Episode 2 :  3 à 14 ans de la Martinique à Metz, de la cage de foot au couloir de l’athlétisme, de seule avec maman à une adoption (suite) :

« Comment vais-je ressortir de la benne ? »

« Marie ! encore un s’il te plait ! »

Je venais de balancer par-dessus la benne des imprimeries du journal le Monde de quoi faire une rentrée scolaire somptueuse entre trousse, crayon, cahier, agenda de quoi tenir jusqu ‘en 6em !  Mes copains de la cité m’avaient mis au défi de sauter dans la benne après m’avoir offert leur dos pour pyramide et ensuite je n’avais plus qu’à sauter dans ce tas de papier négligé et gaspillé sans doute !

Pas pour nous ! ensuite opération collecte de bouteille vide avec des courses en diables de chariots qui valait bien les attractions de la foire du trône de l’autre côté de la Seine et surtout bien trop chères !

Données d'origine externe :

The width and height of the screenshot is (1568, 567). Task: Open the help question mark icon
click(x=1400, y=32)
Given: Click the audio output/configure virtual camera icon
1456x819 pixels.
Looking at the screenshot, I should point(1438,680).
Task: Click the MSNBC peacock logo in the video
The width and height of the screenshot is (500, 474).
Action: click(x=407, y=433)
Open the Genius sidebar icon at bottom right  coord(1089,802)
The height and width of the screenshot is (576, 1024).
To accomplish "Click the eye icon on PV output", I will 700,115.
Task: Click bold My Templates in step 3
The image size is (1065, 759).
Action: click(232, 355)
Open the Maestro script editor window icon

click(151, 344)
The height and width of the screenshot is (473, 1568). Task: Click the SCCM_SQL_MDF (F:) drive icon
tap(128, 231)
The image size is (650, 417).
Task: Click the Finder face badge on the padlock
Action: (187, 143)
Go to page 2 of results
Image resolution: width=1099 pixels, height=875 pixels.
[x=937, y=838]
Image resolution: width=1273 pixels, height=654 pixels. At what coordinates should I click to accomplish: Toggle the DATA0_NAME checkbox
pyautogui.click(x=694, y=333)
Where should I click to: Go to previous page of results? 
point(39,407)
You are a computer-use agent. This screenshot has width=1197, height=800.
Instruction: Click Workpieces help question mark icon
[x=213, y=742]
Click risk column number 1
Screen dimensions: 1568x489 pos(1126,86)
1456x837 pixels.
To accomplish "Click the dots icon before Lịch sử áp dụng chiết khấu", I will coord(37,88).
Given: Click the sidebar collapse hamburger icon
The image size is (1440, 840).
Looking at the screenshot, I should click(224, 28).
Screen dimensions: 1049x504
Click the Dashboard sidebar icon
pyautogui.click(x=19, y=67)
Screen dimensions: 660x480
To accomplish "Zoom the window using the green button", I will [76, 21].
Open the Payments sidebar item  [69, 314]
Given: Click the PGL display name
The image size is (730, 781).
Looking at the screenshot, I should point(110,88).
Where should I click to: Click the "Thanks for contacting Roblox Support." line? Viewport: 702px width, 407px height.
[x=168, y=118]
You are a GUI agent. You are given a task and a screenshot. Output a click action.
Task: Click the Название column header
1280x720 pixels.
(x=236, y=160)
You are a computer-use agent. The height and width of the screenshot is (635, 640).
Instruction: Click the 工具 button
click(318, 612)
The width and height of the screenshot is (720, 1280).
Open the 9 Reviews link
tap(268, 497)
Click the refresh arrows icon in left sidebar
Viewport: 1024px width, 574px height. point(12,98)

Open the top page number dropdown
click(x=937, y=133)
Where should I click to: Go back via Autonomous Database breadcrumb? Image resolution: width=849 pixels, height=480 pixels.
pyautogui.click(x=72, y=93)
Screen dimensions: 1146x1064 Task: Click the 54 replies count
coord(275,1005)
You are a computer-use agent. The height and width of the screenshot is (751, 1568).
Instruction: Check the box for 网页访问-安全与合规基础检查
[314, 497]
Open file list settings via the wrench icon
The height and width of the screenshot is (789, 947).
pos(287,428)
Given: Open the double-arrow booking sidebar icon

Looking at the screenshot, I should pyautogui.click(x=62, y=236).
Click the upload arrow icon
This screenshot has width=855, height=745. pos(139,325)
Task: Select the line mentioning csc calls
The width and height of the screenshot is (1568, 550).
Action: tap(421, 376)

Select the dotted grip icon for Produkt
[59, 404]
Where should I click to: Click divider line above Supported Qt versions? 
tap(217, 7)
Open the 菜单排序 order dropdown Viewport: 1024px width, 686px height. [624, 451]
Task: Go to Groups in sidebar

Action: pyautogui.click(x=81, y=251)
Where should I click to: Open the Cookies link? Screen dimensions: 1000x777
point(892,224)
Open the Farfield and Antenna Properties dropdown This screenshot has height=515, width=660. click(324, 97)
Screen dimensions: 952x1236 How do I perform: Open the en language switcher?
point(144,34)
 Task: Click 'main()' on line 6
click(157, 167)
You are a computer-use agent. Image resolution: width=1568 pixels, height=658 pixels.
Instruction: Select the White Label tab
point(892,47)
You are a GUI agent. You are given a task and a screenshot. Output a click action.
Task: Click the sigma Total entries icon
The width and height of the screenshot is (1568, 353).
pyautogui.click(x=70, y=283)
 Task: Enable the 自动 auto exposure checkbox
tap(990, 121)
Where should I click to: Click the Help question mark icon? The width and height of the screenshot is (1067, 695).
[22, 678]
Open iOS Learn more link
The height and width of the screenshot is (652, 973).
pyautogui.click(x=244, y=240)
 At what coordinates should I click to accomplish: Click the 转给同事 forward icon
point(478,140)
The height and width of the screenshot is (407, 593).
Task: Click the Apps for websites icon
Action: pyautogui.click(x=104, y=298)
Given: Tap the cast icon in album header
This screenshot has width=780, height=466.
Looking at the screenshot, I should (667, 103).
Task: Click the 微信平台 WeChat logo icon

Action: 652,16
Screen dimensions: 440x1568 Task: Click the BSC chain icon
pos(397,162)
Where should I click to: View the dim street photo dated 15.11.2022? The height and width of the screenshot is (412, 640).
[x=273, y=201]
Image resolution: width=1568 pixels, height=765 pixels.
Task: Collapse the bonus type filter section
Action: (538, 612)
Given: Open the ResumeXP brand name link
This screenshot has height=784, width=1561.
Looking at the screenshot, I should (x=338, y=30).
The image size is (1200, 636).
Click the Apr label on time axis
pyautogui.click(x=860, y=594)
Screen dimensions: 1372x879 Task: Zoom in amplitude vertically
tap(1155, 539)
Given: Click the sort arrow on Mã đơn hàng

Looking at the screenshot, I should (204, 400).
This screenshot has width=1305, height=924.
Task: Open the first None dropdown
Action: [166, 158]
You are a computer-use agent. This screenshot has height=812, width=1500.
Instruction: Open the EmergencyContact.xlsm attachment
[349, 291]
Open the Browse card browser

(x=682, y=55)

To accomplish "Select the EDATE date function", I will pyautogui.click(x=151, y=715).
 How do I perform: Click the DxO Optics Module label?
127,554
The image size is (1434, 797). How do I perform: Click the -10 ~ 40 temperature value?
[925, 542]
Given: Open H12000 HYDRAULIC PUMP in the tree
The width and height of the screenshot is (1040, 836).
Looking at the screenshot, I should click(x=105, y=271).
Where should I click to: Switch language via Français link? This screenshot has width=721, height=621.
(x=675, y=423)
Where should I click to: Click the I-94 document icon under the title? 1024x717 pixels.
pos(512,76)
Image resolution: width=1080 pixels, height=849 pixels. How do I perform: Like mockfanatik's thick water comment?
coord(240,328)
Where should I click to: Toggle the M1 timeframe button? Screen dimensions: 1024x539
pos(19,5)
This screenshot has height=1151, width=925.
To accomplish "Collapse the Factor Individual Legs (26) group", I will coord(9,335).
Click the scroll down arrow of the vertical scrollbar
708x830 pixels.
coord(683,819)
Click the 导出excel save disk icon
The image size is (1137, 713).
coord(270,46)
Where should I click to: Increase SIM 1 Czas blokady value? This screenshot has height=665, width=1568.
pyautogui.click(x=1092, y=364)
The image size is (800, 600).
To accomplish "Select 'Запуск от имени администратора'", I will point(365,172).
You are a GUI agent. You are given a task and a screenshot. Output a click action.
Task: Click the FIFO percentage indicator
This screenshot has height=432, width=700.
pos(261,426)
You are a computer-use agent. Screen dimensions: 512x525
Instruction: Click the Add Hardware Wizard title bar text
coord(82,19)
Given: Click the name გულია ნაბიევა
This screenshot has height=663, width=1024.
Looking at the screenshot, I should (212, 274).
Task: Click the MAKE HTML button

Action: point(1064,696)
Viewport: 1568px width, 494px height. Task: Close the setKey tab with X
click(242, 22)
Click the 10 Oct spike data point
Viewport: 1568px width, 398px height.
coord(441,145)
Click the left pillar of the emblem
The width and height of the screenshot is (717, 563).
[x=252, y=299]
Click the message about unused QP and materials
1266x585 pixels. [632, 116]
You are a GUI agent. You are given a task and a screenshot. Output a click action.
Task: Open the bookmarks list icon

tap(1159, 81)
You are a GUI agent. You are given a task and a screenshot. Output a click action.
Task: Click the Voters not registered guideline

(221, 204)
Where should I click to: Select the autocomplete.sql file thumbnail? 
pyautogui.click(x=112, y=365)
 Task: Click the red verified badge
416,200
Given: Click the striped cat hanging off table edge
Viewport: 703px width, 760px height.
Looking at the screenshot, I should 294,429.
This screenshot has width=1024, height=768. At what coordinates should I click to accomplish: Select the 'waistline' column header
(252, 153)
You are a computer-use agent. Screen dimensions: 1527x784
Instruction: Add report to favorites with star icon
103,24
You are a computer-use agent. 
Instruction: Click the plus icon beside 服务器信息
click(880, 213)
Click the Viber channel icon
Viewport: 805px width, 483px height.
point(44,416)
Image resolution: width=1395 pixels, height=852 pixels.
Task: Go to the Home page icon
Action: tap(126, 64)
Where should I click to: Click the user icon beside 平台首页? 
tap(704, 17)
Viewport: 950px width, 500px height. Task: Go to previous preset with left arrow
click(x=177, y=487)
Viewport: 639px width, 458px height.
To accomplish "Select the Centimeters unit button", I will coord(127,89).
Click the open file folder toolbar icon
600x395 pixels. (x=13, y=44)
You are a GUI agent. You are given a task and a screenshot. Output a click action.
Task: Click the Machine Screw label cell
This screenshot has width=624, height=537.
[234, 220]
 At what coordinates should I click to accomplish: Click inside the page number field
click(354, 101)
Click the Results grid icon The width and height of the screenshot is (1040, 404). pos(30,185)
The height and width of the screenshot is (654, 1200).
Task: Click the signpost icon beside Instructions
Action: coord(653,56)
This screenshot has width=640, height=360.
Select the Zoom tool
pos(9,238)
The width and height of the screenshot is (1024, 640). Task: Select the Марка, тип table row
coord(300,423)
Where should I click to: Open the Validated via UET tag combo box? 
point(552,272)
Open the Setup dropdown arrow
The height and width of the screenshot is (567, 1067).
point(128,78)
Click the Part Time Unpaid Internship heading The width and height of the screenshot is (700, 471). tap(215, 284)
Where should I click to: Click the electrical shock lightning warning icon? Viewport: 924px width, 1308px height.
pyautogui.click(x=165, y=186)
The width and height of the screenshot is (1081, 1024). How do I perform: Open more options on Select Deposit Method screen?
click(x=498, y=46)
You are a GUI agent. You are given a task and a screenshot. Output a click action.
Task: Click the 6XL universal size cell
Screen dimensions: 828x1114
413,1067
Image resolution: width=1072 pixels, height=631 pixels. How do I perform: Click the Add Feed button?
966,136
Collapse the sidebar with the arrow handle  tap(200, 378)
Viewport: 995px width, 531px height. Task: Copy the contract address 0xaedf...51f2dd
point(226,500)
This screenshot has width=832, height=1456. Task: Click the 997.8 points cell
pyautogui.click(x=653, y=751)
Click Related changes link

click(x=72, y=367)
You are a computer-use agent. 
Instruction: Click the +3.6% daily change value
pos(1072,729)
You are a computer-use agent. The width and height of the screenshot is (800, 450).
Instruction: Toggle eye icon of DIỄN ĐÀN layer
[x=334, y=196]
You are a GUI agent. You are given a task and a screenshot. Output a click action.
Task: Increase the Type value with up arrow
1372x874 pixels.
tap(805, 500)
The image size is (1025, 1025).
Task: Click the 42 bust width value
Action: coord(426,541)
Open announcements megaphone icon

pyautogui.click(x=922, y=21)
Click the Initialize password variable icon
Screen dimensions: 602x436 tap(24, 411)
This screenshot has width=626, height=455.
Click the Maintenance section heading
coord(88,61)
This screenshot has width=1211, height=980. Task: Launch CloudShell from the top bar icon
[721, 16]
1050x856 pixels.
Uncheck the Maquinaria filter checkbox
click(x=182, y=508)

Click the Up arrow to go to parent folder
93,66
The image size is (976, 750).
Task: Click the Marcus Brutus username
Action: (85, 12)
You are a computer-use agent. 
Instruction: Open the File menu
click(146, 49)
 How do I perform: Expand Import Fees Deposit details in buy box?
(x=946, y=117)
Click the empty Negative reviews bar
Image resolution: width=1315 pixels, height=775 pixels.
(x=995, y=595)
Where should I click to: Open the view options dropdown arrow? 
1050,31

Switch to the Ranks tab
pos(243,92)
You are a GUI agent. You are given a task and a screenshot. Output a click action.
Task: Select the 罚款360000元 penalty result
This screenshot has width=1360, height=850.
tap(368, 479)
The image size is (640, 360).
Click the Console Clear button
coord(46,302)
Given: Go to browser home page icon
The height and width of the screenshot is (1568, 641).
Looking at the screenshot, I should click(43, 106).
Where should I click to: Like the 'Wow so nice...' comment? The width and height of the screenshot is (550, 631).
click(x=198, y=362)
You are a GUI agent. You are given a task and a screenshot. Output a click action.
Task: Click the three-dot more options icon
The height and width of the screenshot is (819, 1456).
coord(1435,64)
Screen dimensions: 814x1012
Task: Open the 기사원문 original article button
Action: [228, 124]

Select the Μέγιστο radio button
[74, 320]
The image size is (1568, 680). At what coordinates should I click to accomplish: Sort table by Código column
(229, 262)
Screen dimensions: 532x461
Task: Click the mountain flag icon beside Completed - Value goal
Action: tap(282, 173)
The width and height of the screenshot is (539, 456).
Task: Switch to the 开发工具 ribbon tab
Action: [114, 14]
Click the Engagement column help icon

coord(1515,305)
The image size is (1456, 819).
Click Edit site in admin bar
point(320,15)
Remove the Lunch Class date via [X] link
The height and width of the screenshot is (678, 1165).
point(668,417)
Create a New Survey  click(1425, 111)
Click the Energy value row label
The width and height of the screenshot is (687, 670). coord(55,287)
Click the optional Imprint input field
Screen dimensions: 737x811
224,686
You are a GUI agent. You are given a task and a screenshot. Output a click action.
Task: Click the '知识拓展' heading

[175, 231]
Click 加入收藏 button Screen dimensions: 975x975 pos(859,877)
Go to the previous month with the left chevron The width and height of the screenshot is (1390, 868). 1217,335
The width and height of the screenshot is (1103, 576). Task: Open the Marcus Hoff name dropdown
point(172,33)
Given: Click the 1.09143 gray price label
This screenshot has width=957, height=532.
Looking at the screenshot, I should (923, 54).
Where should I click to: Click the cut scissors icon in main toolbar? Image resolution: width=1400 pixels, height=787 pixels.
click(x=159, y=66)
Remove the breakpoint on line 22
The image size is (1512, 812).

La bande m’avait élue cheffe de ..moi la négresse selon l’expression de la vielle du premier étage qui bloquait l’ascenseur pour nous empêcher d’y jouer.

Pas grave, on montait et descendait les escaliers bien avant les séances de PPG de sport étude à Bar le duc 5 ans plus tard, une éternité si vite arrivée si loin en kilomètres !

Si loin des copains, encore un déménagement et hop en classe de transition sans dossier scolaire !

Ennui à …courir partout à 18h59min pour attraper le pain avant fermeture du soir en province à des lunes de la cité Gagarine, dans cet Est grand qui allait m’offrir plus qu’une piste d’envol.

Ma prof d’EPS était la seule qui ne m’avait pas cataloguée « en transition » et m’avait révélée à ma passion de courir après m’avoir obligée à sauter ! d’abord.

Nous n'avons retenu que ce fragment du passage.